“And you found out about this a few days ago?” Harper frowned. “Aren’t you moving a little quick? I would think you’d both want to protect yourselves before getting married.”
“You haven’t seen the way JT looks at her,” Scarlett interjected. “I don’t think that man has the patience to last any longer.”
To Violet’s intense dismay, she felt her cheeks heating again. “It’s not like that between us,” she protested. “And we signed an agreement that we’d walk away with what we came into the marriage with. Really, it’s just a business deal. A marriage in name only.”
“How long do think that’s going to last?” Scarlett’s lips wore a lusty smile. “The two of you share the same house night after night. Him just down the hall? I give you a week tops before you crack. JT...” She cocked her head and considered. “Maybe three days.”
“We’re not going to live together,” Violet explained, growing lightheaded as she remembered how hard it had been to fall asleep the previous night after kissing JT. But in the future there would be no more such kisses, passion-drenched or otherwise. They’d both agreed on that.
“You’re not?” Scarlett looked scandalized at the thought.
“Lots of married couple don’t,” Harper said. “My parents being one of them.”
And their marital separation was what had led to Ross’s numerous affairs and the two daughters he’d never acknowledged. Or maybe his affairs had led to his estrangement from his wife. Violet had never asked Harper what she thought. As close as the three girls had become in the last five years, some topics remained uncomfortable.
“Are you sure you know what you’re doing?” Harper continued. “I mean, how well do you know JT?”
“Not as well as she’s going to get to know him,” Scarlett put in slyly.

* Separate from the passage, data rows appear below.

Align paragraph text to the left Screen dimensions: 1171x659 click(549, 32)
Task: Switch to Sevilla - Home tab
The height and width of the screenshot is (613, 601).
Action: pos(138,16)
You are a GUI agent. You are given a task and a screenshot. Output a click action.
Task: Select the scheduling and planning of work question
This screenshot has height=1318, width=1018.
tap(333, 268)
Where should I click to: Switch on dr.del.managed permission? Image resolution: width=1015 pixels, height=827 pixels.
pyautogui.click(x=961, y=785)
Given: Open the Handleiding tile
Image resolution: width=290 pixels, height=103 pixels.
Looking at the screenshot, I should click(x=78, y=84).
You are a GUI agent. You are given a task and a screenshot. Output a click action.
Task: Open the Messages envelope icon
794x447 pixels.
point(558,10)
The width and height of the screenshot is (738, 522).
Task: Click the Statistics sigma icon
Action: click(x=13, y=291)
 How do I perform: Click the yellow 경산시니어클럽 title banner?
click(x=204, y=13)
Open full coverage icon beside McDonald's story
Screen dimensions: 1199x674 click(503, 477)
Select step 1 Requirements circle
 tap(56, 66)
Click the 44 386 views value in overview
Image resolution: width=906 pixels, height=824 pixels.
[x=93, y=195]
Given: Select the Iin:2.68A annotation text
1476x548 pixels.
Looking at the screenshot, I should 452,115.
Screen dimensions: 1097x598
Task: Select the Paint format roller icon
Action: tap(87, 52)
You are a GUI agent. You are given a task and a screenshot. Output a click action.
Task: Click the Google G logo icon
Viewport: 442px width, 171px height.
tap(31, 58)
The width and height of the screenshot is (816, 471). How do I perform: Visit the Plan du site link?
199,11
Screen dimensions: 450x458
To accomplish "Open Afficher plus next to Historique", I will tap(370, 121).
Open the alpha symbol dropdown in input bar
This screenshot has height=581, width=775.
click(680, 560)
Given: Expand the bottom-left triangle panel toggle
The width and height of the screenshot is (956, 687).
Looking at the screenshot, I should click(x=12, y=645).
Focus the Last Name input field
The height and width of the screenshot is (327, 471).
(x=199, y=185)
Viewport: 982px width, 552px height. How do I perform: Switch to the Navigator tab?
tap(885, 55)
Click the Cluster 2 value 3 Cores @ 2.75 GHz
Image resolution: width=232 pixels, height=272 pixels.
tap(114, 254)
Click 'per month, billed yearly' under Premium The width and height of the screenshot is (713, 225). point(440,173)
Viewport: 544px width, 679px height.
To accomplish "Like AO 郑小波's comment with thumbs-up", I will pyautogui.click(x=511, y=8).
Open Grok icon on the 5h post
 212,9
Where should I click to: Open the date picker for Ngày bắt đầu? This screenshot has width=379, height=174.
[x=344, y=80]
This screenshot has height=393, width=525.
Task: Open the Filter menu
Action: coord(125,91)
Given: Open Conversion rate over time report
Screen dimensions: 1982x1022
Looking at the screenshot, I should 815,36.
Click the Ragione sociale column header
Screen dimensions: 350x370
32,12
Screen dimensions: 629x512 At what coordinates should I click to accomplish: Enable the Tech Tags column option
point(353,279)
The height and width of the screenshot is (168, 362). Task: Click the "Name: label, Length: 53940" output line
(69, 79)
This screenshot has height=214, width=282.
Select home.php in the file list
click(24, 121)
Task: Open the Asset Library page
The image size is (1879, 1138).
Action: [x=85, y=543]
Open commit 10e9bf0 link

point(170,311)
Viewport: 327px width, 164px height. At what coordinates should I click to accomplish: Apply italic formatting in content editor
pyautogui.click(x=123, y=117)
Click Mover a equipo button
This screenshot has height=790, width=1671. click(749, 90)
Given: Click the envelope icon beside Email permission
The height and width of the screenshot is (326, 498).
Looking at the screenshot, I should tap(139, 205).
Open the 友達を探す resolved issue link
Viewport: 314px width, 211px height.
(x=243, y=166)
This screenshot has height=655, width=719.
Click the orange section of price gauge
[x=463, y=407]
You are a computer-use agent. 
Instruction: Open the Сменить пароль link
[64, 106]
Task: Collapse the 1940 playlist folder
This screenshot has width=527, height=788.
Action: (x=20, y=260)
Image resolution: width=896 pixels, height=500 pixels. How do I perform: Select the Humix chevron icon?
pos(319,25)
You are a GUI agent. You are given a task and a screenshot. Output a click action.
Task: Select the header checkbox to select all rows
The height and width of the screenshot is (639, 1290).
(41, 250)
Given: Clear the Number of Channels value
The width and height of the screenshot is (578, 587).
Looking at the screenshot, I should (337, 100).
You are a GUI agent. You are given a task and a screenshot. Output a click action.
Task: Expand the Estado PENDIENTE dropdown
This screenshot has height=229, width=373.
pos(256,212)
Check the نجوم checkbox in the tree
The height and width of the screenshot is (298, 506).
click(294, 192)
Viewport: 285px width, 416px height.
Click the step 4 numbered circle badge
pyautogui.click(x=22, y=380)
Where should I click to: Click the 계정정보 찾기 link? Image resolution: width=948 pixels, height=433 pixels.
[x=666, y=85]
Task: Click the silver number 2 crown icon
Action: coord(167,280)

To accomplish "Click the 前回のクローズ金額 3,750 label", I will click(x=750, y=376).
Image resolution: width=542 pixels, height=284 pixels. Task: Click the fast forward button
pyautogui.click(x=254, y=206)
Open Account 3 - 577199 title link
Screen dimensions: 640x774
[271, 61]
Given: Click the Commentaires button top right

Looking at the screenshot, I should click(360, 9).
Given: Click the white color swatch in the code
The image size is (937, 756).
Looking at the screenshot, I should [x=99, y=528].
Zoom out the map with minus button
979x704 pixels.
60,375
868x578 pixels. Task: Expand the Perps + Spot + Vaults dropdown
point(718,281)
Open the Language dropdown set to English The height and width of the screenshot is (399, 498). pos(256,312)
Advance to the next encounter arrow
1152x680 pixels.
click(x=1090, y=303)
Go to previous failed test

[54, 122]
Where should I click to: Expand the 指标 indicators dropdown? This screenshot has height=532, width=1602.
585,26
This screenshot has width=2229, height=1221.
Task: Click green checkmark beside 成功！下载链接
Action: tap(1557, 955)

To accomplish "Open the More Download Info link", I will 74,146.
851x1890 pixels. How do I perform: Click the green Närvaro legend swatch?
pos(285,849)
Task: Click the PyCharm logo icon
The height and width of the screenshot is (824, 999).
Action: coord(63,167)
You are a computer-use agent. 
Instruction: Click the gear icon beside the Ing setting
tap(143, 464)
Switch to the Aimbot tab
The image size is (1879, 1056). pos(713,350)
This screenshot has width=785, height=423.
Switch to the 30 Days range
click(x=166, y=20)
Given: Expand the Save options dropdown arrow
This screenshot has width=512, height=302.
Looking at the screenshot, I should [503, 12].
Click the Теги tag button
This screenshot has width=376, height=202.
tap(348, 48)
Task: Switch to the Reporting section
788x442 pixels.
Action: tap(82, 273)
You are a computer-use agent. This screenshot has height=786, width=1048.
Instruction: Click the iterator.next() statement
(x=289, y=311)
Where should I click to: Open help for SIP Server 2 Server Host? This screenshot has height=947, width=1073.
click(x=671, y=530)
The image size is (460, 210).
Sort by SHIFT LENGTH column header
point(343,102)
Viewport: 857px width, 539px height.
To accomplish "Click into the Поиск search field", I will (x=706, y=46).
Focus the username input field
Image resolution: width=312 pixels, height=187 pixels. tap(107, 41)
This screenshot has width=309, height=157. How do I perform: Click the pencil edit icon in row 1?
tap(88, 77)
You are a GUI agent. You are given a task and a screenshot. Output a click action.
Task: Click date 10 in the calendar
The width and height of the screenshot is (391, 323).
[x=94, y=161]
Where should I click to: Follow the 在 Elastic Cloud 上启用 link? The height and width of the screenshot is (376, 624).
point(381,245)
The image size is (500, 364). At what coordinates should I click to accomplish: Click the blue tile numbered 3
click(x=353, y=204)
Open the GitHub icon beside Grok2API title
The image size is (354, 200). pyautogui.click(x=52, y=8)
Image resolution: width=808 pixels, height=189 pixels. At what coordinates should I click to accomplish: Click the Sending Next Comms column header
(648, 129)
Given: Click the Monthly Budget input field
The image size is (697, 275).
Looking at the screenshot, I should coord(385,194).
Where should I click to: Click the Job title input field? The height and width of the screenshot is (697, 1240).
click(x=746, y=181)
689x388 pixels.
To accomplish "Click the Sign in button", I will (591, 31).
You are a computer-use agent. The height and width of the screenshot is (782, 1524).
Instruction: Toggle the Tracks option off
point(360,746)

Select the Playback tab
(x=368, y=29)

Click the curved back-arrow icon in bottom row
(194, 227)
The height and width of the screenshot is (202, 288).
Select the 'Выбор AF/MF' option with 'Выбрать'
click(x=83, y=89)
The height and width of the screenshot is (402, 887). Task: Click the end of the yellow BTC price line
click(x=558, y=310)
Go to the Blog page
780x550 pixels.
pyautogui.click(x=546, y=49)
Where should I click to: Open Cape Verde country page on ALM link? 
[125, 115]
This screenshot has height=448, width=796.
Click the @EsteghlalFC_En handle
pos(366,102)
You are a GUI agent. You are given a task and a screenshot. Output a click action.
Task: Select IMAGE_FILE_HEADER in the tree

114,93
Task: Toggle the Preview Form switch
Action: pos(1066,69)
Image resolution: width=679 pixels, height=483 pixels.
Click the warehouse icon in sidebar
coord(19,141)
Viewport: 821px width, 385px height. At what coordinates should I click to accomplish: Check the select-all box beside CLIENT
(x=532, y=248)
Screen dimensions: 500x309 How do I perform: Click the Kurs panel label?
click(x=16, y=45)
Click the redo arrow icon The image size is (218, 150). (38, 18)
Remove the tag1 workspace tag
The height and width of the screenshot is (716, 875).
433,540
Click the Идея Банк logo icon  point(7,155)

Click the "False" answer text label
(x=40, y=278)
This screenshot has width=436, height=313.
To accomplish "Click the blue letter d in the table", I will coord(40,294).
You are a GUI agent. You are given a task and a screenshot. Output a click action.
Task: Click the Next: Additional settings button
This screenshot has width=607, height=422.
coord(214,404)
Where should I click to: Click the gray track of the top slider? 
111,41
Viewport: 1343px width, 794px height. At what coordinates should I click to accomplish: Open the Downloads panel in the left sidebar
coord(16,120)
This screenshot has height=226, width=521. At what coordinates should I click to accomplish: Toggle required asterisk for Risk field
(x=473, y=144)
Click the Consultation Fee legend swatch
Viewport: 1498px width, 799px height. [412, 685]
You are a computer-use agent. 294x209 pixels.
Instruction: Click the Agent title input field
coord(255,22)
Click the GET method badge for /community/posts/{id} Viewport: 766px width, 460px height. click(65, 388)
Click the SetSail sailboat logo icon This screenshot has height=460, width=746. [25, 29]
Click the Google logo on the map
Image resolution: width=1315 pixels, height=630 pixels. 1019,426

Violet shot her a repressive look. “I don’t know how to explain it, but he feels like family. I know until recently that Tiberius refused to have anything to do with him, but he talked so much about his sister and what life was like for JT as a kid, I feel as if I know him.” She regarded each of her sisters, trying to gauge if she was making sense.
“I get how sometimes you can feel as if you know a person even though you’ve never met,” Harper said, a note of tension in her voice. “But often the reality is very different and you have to be careful.”
Was Harper referring to JT or her own problems with celebrity chef Ashton Croft, whose latest restaurant was supposed to have opened in Harper’s Fontaine Ciel hotel two weeks earlier? The charismatic executive chef-turned-television sensation was unconventional and passionate about food and adventure. Since starting negotiations with Harper for the restaurant, he’d been a thorn in her side with one outrageous demand after another.
Violet suspected her sister had been a Chef Ashton fan long before the restaurant deal. Harper’s DVR was filled with Croft’s television series, The Culinary Wanderer, in which he traveled around the world in search of the perfect meal. Why such an adventurous wanderer appealed to someone as methodical and strategic as Harper, Violet would never understand.
“I’ll admit that what I know of JT is already proving incomplete.” Violet considered what she’d learned over breakfast. He’d opened up to give her a glimpse into his past. A happy moment in what she suspected was a turbulent childhood. “But I don’t think he has any intention of cheating me.” And any heartbreak that happened would be because she’d let it.
Harper shook her head. “I just hope you know what you’re doing.”
“So do I,” Violet muttered. “So do I.”
* * *
JT should have known that letting Violet’s optimism rub off on him was reckless, but he’d been seduced by her earnest smiles and luminous brown eyes. Now, with a tumbler of excellent scotch on his knee, he allowed his gaze to drift around his cousin’s mahogany-paneled study and tried not to let his disappointment show.
“Sorry, JT.” Brent looked as if the weight of the world rested on his shoulders. “My dad sold the shares to Preston five months ago. You’re welcome to the hundred I received on my eighteenth birthday.”
“Thanks for the offer, but I’d rather you remain a stockholder and help me convince the rest of the family that my dad’s management isn’t doing the company any favors.” No wonder Tiberius hadn’t created a file on Brent’s father. What was the point when the shares were already lost? “Any idea why your father sold the shares to my dad? It’s not as if the two of them got along.”